• [What to work on]: Two lines mark the range in the entries below: the one holding "Expand BrowserAutomationStudio.exe process" and the one holding "Task: Open the Linux 6.6.28-1 LTS Docs link". Set down those two and all lines between them, exactly.

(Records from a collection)
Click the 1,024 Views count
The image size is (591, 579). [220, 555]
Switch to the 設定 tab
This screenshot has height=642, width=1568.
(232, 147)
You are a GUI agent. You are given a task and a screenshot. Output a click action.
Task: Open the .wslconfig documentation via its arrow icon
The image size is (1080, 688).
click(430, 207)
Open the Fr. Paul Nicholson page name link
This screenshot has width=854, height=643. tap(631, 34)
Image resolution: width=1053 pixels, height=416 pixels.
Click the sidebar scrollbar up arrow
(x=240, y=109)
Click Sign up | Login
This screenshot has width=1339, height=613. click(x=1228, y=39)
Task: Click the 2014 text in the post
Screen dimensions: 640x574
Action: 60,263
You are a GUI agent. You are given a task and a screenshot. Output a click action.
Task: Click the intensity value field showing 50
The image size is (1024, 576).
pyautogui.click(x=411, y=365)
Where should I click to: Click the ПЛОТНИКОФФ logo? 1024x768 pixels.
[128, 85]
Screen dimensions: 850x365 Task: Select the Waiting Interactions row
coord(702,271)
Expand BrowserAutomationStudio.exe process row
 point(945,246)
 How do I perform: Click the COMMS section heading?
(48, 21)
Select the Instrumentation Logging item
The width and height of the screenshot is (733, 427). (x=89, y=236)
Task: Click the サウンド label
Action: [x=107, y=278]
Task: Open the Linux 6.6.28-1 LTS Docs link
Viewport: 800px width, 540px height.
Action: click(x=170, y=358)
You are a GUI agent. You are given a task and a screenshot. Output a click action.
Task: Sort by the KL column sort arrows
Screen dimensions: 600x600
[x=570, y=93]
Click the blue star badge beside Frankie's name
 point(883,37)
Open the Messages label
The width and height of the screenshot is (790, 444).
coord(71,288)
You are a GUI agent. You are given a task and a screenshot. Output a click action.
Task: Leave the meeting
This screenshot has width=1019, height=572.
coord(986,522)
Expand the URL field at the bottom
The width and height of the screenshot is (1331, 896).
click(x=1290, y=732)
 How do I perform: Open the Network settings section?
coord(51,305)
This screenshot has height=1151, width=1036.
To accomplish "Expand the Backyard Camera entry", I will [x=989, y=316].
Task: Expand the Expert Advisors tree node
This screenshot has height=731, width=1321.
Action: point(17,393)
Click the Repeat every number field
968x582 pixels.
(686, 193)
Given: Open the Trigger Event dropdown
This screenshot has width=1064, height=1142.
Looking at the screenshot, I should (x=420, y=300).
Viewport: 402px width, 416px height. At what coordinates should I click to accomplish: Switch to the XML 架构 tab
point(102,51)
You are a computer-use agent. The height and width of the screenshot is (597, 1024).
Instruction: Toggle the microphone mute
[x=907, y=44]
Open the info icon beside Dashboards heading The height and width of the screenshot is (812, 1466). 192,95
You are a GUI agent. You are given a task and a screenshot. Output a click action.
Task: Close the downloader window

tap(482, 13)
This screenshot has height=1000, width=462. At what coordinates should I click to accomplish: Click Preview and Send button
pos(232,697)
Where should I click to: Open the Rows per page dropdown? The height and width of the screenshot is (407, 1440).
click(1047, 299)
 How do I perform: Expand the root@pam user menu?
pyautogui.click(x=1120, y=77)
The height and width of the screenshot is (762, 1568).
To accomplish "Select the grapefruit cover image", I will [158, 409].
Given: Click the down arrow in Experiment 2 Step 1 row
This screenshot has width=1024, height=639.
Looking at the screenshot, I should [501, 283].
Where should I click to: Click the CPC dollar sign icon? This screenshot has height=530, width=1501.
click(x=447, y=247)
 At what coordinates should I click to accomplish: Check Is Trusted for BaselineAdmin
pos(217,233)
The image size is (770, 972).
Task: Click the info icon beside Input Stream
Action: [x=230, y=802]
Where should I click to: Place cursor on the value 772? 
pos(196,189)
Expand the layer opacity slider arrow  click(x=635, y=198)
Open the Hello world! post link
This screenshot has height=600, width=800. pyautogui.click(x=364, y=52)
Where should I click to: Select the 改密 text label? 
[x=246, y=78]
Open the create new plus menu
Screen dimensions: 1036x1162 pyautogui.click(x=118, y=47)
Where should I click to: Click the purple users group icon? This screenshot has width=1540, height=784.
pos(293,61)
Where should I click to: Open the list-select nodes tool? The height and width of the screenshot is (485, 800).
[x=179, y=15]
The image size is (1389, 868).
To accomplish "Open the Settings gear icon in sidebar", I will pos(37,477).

• [Exercise answer]:
Expand BrowserAutomationStudio.exe process row
 point(945,246)
 How do I perform: Click the COMMS section heading?
(48, 21)
Select the Instrumentation Logging item
The width and height of the screenshot is (733, 427). (x=89, y=236)
Task: Click the サウンド label
Action: [x=107, y=278]
Task: Open the Linux 6.6.28-1 LTS Docs link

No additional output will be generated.